◆ KUTIPAN PILIHAN ◆
═══
Pemilu yang Damai Demi Kejayaan Bangsa

Minggu, 24 Februari 2019 | 10:00 WIB
1
420
Pemilu yang Damai Demi Kejayaan Bangsa
30 Blogger Mendeklarasikan Penulis Pemilu Damai


Tanggal 17 April 2019 besok bangsa Indonesia akan menggelar Pemilihan Presiden dan Wakil Rakyat. Pemilu yang dilakukan secara serentak itu menjadi ajang pesta lima tahunan. Bahkan keriuhan itu terjadi setahun sebelum Pemilu digelar.

Seluruh rakyat sangat antusias menantikan gelaran Pemilu tanpa kecuali. Gaung tentang Pemilu hampir terdengar di seluruh pelosok Nusantara. Sepanjang ingatan saya, baru dua kali Pemilu ini yang memang agak ramai.

Sedikit amat disayangkan keramaian Pemilu nyaris ke arah perpecahan. Buktinya, Pemilu tahun 2014 lalu meninggalkan bekas yang buruk yaitu munculnya dua kubu dengan sebutan nama hewan.

Padahal, harapannya setelah Pemilu selesai dan Presiden terpilih disahkan maka semua rakyat bersatu. Bersatu untuk melanjutkan kerja dan aktivitas yang sempet tertunda beberapa waktu karena Pemilu. Seluruh rakyat pemilih harus bahu membahu, bergandeng tangan melanjutkan pembangunan negri ini.

Tapi nyatanya, semua itu tidak mudah untuk direalisasikan. Meskipun semua tidak dapat dilihat dengan kasat mata, tapi saya merasakan. Setelah Pemilu berlalu nampak kedua kubu bukannya bersatu malah semakin berjarak.

Dan kini, setelah empat tahun berlalu kedua kubu itu kembali memperlebar jarak. Hal ini sangat nyata di media sosial, media yang seharusnya bisa digunakan sebagai wadah kampanye malah jadi ajang pertempuran.

Senjata yang digunakan memang bukan senjata api atau senjata tajam tapi lebih dahsyat dari itu. Kata-kata yang tertulis di laman media sosial mampu menembus jantung bagi pengikutnya. Miris? Memang, sangat miris malah.

Saya sendiri merasa sulit agar semua bisa menahan diri agar tidak saling menyerang. Padahal media sosial bisa digunakan sebagai ajang diskusi mengenai program, kinerja atau visi misi para calon. Tapi yang terjadi justru sebaliknya, saling hina dan caci maki antar kubu.

Terkadang timbul rasa malas untuk berinteraksi di media sosial segala plafond, mulai dari facebook, Instagram atau Twitter. Akan tetapi kita juga tidak bisa membiarkan semua itu terjadi. Harus ada yang mau berbuat dan bergerak untuk mengatasinya.

Tentu saja, langkah yang akan dijalankan semata-mata demi kejayaan Bangsa Indonesia. Bangsa yang sudah memberikan tumpangan hidup dan menjalani kehidupan. Bangsa yang terkenal karena multikulturalnya ini harus terus dirawat dan dijaga.
═══
◆ BARIS DATA ◆
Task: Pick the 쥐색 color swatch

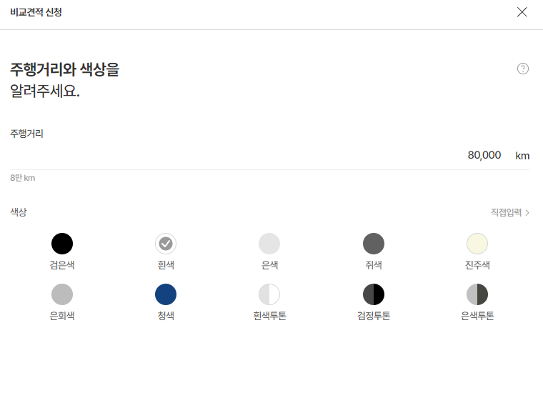Action: [374, 244]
═══
◆ PETUNJUK TUGAS ◆
(a) Dalam tulisan tentang Pemilu damai, bukti apa yang diajukan penulis bahwa keramaian Pemilu nyaris mengarah ke perpecahan? Jawablah dalam satu sampai tiga kalimat.
(b) Teruskan tulisan tentang Pemilu damai ini dengan bagian berikutnya, dimulai setelah kalimat terakhirnya.
Data tersebut tidak dipakai sama sekali di sini.

◆ JAWABAN TERTULIS ◆
(a) Penulis menunjuk Pemilu tahun 2014 yang meninggalkan bekas buruk, yaitu munculnya dua kubu dengan sebutan nama hewan. Setelah Pemilu itu berlalu, kedua kubu bukannya bersatu, malah semakin berjarak.

(b)
Nah, ternyata apa yang saya pikirkan terjawab juga. Tanggal 17 Februari lalu sebuah platfond media online berbasis politik mengadakan acara gathering bertajuk “Deklarasi Pemilu Damai”. Adalah PepNews, sebuah media online berbasis politik tergerak untuk menggelar acara tersebut.

Adapun dasar dari digelarnya acara ini, semata-mata ingin merawat persatuan dan perdamaian. Menurut Pepih Nugraha, founder dari PepNews mengatakan,”Bahwa pemilu damai itu menjadi tugas semua rakyat Indonesia. Jadi nggak salah kalau kita juga ikut membantu aparat mewujudkan pemilu damai.

Acara yang diadakan di hotel Santika Premier, Jakarta itu juga menghadirkan dua pembicara lain yaitu Zulfikar Akbar dan Eli Salomoh. Seperti diketahui, Zulfikar Akbar pernah terlibat kasus persekusi di internet karena kritik yang disampaikan kepada Ustad Abdul Somad tahun 2017 lalu.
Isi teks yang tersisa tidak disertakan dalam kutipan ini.